◆ Exercise objective
Beginning with the line that has "The image size is (1337, 896)." and ending with the line that has "the folder list", retype the entries below exactly, except for the pictures.

◆ Provided material
■ ■ ■ ■ ■ ■ ■

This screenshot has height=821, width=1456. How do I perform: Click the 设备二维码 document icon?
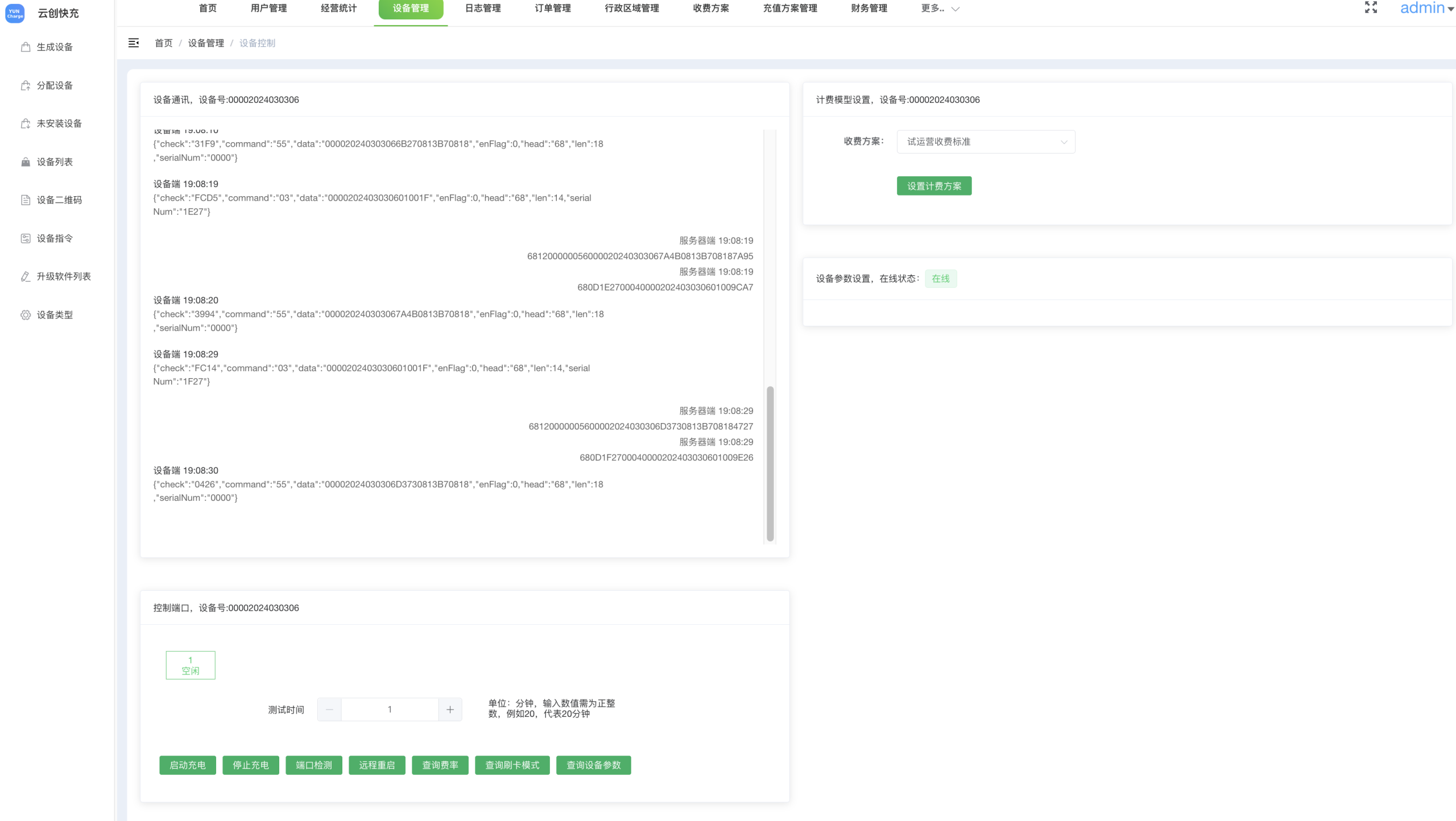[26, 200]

■ ■ ■ ■ ■ ■ ■

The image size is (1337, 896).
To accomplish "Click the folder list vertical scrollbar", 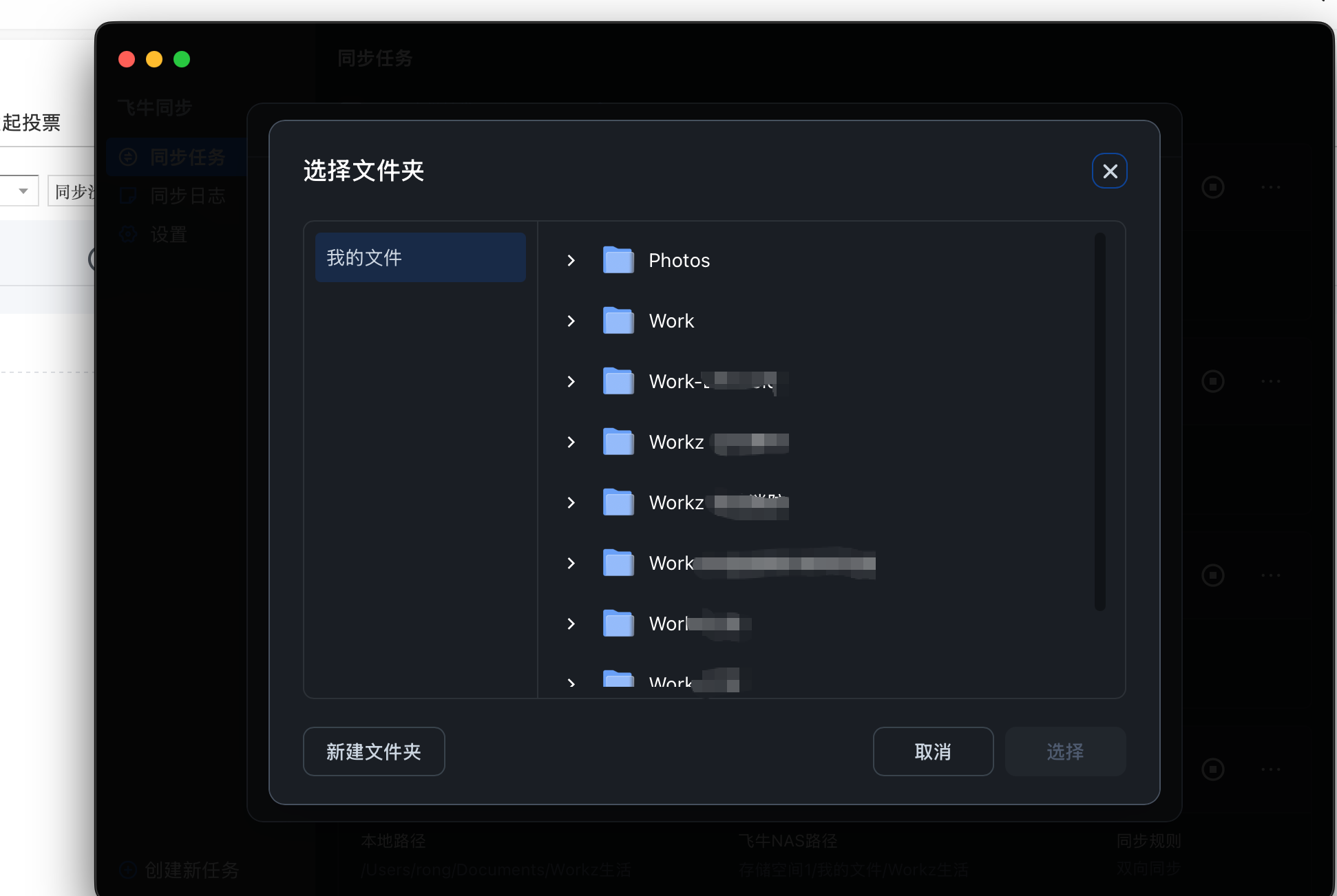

■ ■ ■ ■ ■ ■ ■

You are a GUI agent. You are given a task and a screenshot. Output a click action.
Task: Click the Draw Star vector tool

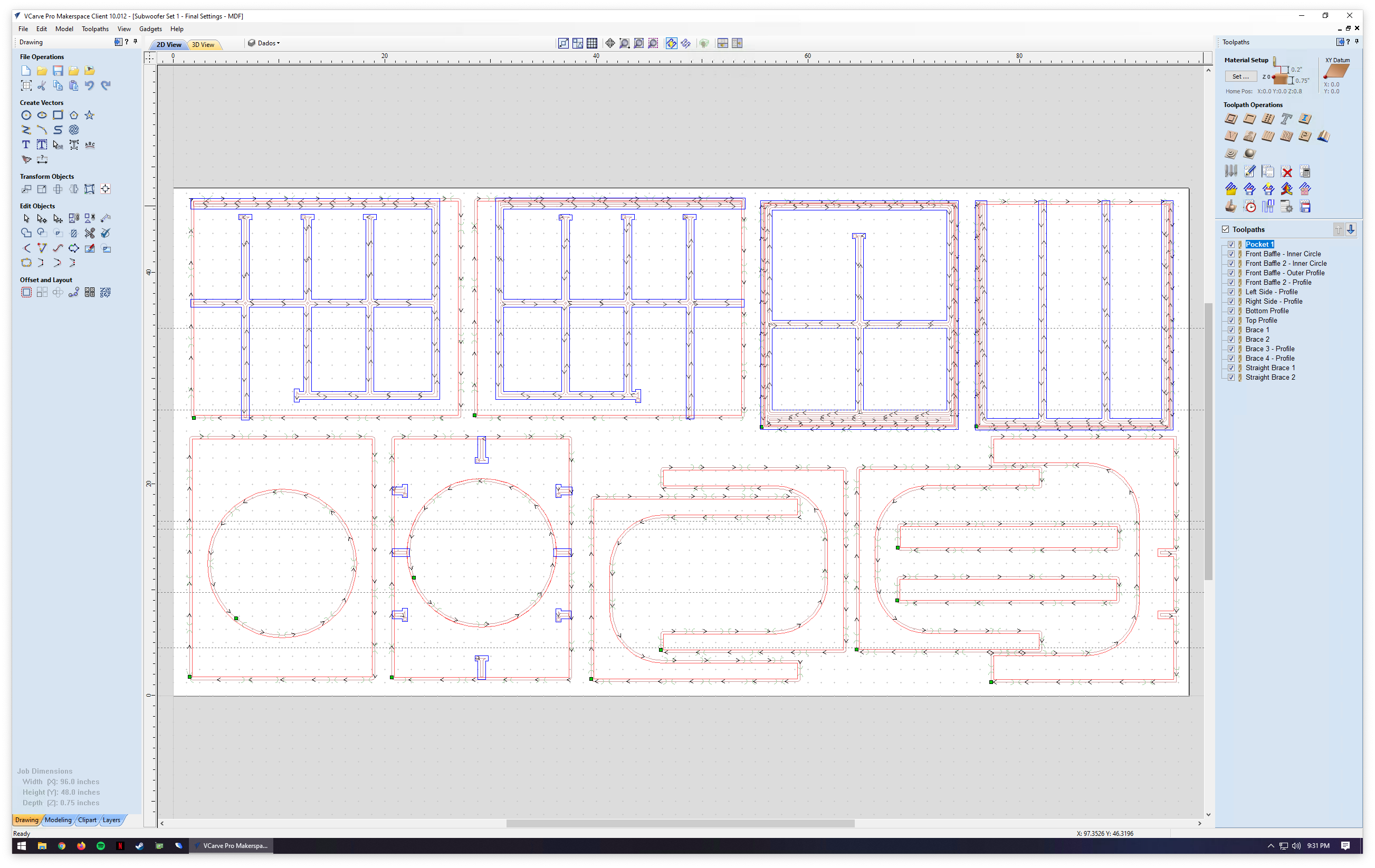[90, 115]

■ ■ ■ ■ ■ ■ ■

◆ Task solution
The image size is (1337, 896).
To accomplish "Click the folder list vertical scrollbar", 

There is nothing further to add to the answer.